[[ Task data open ]]
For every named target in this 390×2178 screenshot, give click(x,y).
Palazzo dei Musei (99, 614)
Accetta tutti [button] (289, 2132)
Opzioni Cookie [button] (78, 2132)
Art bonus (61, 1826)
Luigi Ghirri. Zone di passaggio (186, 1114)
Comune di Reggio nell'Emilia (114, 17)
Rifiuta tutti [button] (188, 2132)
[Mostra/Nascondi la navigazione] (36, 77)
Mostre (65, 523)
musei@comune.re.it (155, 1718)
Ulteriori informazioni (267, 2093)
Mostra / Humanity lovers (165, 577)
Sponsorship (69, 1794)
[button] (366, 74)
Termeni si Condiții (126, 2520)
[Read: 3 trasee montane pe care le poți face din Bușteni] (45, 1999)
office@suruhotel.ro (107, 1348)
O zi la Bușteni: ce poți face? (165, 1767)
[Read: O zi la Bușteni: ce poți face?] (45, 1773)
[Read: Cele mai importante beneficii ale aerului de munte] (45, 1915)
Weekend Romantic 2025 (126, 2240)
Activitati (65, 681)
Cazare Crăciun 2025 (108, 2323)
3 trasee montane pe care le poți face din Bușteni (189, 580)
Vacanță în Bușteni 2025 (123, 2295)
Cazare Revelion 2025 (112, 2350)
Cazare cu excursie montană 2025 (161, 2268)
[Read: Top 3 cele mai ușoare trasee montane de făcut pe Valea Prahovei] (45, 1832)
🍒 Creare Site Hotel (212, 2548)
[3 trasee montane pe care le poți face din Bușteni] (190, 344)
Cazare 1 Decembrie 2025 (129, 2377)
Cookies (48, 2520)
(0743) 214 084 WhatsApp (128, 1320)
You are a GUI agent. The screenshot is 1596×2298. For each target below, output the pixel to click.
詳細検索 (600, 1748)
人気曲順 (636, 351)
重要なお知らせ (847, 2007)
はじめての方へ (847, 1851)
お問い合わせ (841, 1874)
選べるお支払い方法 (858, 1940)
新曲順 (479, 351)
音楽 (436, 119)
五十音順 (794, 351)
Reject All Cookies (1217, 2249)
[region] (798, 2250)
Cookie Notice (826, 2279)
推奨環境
[[ Task data closed ]]
Reproduce, with no other lines, the one containing "選べるお支払い方法 (858, 1940)" and all lines after it through the end of the data above.

### Answer to this exercise
選べるお支払い方法 (858, 1940)
新曲順 (479, 351)
音楽 (436, 119)
五十音順 (794, 351)
Reject All Cookies (1217, 2249)
[region] (798, 2250)
Cookie Notice (826, 2279)
推奨環境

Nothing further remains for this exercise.